Fitness & Health Reform: Stay Flexible

Flexiblility is the new necessity. Political flexibility if one is to make the loop from truth to Sarah-Palin fiction, emotional flexibility if you’re following the market from day to day, mental flexibility just to stay sane with it all.

So maybe we’d better look at the physical. If you can just acquire and maintain a little physical flexibility you’re on the way to fitness, health and inner peace. At least, that’s what the yoga people tell me. Plus a lot of gym people, personal-trainer people and public park people. It is these last whom I tend to believe. I failed yoga (tried and just flat-out failed; I was too itchy for sunlight and speedier movement) and can’t afford a personal trainer.

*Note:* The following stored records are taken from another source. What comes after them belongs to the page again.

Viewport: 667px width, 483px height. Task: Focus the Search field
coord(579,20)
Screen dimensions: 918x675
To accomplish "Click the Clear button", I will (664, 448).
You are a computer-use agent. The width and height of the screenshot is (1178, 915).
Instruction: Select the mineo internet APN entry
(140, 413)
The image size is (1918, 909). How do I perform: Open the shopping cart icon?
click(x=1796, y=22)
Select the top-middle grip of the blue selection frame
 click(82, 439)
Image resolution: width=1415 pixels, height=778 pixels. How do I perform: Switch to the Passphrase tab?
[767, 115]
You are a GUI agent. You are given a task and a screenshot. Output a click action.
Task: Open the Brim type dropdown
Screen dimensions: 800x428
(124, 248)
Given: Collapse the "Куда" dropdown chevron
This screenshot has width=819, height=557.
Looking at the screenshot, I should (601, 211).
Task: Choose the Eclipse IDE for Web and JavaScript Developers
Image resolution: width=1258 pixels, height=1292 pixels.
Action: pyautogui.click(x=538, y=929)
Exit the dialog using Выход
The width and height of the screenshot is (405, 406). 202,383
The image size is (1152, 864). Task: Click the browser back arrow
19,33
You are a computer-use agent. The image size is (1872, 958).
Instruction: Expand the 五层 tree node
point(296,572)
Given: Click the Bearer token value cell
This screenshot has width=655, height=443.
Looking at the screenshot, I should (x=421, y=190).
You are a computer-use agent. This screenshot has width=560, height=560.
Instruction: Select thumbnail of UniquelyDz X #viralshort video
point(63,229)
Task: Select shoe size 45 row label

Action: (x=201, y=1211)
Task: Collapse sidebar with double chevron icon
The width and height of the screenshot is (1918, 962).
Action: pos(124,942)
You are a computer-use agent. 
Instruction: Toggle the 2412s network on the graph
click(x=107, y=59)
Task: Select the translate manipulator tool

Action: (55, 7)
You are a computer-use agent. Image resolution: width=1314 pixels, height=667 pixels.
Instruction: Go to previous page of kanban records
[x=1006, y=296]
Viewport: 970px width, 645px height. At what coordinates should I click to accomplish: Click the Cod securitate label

But parks! What a gift to the flexibility and fitness of the world and may we please not be closing them.

In our nearby urban park there is a par course. An array of exercise stations installed usually several hundred feet apart along an outdoor trail, the par course is the Everyman/Everywoman route to flexibility, especially for Boomers and Beyonders. It features a number of stretching posts (each station comes with illustrated instructions about what to do and how many times to do it) plus a variety of sturdily-equipped stations for things like chin-ups and sit-ups and other ups. I am addicted to the par course.

For the first five decades, fitness and flexibility aren’t all that hard to come by. Thereafter, one needs encouragement in this obesogenic (my new favorite word) society in which we live. Par courses are all about encouragement. You can’t manage to hand-walk more than halfway on the parallel bars? Last week you couldn’t get past one-third! Or you’re near despair at the chin-up station, and the hunky twenty-something at the adjacent bar applauds as you master a tiny new fraction of an inch.

By the time the final health reform bill is hammered out the issue of preventive medicine may be hopelessly lost in the shuffle. “Takes too long to produce results.” “Isn’t really worth the cost or the effort.” I don’t buy any of those arguments. Until we tackle the need for lifestyle changes like quitting smoking, losing weight and getting fit we’ll just keep pouring money down the drain of preventable illness. E-mail your senator. Write your representative.

Meanwhile, I recommend staying flexible.